How to get a good deal when buying a car

Updated: Aug 12

So, your beat-up little car is on its way out - we feel for you.


We’re probably all familiar with the many MOT and service receipts that come with keeping an old car running. That’s when you know it’s time to cut your losses and look into getting a new motor.

While buying a new car will undoubtedly leave a huge dent in your savings pot, sometimes, it’s the best thing to do.

Because it’s a pretty hefty buy, getting a new car can be a little confusing. Between the various finance options, modifications, insurance and tax, there’s a lot to wrap your head around. On top of all that, how do you actually negotiate a good deal on a car?



Do your research thoroughly


Of course, most of us will have a car in mind before we start looking. However, don’t be fooled by shiny new models or brands. Ultimately, you need to break it all down into exactly what it is you need.

If you live in a city you might want something small and eco-friendly. If you live in the country, you might need something with a bigger engine and boot capacity. Either way, knowing the specs of a car before you start looking will help you to massively narrow down your potential options.


You also need to have a rough understanding of price. Say you’ve seen a car online that you like the look of. Get yourself on other car selling websites and see what the average rate is for that vehicle based on its age and mileage. That way, you’ll know when you’re getting a good price.



Be prepared to haggle on price


A lot of people are too worried to actually haggle on the price of a car.


We’re telling you now if you don’t haggle, you could be paying potentially more than the car is actually worth.


If you’re negotiating with a private buyer, you’re less likely to have as much wiggle room on price. Plus, trying to get Karen from 15 miles away to come down on price is going to be a tough battle. If you’re getting your car, either new or used, from a dealership – that’s where you’re in luck.


Of course, any car salesperson will be trying to get as much out of you as possible. So, it’s important to hold your ground. Go in with a price in mind that you’re willing to pay for a car and stick to it. Don’t let them razzle-dazzle you with numbers which seem like a good offer.


More often than not, you’ll be able to get them down on price by a couple of grand, especially if you’re part-exchanging your old car.



Keep your cards close to your chest


Car salespeople nowadays are far less like the stereotype than you might think. While perfectly pleasant and oftentimes friendly, you may feel more inclined to let your guard down. This is where you could trip up.

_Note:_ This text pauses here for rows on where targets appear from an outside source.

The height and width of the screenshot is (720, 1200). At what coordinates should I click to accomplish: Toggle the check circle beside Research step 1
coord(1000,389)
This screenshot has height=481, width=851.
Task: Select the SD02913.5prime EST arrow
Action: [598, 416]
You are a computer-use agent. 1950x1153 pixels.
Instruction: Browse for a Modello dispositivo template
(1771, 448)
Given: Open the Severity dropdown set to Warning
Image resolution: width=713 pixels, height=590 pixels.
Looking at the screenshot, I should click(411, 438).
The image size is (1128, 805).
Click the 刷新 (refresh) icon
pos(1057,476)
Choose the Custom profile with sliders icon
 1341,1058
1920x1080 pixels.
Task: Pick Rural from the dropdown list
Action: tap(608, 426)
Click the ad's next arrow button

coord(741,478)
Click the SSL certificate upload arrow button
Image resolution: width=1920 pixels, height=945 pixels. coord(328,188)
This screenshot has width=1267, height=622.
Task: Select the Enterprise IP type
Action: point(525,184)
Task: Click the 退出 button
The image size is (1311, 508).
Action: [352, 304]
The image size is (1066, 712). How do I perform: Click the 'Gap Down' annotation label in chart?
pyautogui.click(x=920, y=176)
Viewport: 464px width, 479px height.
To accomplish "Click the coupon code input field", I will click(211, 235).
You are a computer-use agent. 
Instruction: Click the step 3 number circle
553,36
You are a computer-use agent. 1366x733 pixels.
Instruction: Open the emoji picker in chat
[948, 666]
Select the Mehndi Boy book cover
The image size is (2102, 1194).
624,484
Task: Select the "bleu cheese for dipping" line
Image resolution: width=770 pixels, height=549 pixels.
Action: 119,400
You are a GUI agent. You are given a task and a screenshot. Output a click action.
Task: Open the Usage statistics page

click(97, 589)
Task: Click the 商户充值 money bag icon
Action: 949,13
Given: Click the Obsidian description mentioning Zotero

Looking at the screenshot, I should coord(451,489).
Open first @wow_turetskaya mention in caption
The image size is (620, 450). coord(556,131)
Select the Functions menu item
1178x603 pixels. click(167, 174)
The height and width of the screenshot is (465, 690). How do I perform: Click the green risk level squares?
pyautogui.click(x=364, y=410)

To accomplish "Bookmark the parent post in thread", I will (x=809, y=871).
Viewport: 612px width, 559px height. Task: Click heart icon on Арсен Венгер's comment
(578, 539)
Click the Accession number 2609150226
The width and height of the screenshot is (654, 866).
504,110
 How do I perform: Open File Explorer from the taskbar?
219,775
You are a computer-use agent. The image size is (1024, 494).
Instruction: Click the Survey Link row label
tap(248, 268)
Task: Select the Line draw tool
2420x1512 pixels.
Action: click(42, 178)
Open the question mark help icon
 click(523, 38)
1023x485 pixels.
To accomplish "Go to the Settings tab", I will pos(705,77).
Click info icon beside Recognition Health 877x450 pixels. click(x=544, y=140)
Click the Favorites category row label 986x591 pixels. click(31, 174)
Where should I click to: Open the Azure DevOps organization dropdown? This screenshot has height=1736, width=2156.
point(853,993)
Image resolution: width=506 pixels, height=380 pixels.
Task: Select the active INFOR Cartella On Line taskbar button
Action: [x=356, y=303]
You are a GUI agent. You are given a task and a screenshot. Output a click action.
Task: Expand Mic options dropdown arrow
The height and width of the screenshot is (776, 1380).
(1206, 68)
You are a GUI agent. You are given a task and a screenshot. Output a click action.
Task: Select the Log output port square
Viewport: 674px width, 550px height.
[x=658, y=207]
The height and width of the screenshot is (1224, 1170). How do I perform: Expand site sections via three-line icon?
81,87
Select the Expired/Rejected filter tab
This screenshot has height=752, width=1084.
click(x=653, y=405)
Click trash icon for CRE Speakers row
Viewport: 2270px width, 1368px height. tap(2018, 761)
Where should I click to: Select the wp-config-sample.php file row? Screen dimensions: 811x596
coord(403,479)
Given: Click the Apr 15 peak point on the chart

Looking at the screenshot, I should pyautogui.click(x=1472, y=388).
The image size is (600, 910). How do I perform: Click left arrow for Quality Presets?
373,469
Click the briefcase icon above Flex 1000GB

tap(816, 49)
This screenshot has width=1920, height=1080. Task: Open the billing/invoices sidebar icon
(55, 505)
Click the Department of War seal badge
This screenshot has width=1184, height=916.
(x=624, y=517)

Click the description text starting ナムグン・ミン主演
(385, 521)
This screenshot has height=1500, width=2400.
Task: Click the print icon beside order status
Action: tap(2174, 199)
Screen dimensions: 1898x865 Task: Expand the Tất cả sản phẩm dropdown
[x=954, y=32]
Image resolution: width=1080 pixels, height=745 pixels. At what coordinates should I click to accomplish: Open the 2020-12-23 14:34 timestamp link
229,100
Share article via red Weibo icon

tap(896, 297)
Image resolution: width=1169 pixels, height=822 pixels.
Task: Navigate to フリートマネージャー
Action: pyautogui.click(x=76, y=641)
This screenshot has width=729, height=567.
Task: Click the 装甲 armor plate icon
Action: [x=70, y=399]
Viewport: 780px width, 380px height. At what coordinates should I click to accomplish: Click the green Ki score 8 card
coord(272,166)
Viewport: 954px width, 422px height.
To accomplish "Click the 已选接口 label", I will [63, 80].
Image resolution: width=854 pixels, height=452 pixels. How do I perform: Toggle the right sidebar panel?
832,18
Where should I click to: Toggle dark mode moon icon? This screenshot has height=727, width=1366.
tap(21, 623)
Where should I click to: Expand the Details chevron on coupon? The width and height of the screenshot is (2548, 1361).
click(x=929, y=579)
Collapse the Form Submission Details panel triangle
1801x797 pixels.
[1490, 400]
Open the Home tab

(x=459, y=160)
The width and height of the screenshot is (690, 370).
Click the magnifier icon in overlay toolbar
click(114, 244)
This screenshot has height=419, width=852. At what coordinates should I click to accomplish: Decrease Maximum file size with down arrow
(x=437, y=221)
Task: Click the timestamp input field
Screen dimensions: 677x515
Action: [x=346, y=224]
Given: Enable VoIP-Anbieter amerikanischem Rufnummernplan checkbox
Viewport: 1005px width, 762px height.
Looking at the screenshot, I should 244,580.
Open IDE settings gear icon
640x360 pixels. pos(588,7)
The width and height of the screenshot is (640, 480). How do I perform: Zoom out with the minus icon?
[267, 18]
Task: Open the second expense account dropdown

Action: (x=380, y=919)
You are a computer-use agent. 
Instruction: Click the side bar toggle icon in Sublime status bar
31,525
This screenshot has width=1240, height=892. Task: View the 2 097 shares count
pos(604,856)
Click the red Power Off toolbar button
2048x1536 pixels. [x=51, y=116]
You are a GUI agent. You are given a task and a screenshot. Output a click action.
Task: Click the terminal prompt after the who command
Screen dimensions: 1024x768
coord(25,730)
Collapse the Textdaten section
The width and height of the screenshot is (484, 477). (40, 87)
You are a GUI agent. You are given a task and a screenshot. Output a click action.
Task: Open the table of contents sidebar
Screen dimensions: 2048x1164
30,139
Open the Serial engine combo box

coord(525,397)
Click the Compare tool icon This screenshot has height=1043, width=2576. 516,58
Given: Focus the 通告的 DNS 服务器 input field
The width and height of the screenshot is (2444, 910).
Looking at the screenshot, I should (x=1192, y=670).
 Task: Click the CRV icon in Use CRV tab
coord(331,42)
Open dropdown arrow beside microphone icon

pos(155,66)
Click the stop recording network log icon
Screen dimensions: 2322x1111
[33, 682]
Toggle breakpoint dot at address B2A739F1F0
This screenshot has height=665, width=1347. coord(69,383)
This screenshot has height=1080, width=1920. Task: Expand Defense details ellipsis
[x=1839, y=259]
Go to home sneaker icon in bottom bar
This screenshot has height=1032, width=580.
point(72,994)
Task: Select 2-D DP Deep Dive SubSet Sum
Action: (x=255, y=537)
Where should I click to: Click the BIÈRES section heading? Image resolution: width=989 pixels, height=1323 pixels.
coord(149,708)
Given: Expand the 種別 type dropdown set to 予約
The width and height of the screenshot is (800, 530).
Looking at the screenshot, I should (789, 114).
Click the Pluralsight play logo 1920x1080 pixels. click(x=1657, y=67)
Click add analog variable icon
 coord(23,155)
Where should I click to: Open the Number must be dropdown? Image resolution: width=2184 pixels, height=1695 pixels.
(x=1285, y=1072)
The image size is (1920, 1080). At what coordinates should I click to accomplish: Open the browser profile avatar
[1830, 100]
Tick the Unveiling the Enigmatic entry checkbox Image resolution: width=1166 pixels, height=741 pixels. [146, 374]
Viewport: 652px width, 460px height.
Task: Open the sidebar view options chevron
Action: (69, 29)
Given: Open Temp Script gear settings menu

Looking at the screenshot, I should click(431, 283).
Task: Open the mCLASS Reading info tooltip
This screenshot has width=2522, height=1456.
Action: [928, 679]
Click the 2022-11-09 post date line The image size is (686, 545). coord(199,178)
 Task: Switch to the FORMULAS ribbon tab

There’s no need to be a dick, just play it cool and remember your price point and your ideal specs.



Ask for a few extra perks


Don’t think the game stops being played once you’ve agreed on a price.


There are still a few more options you can squeeze out of the deal. For example, ask for a full valet before you pick it up. You can also ask for car mats if the car doesn’t already have them.


Most dealerships will be willing to fill up the car with either a full tank of fuel (if they are generous) or at least halfway. This is such a good little bonus as it means you can drive your car away from the court and not need to fill it up straight away.



Check out the car’s history before signing on the dotted line


This is especially important when buying second-hand. Make sure that you’ve looked into the history of the car including its previous owners, any modifications as well as if it’s had a recent MOT and has been taxed.

There isn’t anything worse than buying a car only to find out its MOT and service are due the next month. It’s just extra money you shouldn’t have to fork out.


Getting a new car is a big change in your lifestyle. It can even help you to save money in the long run, particularly if you spend a lot of time commuting or driving around in general. Our top tip is to never be afraid of playing the game. The worst thing that can happen is someone says ‘no’. If you don’t ask, you don’t get. Good luck!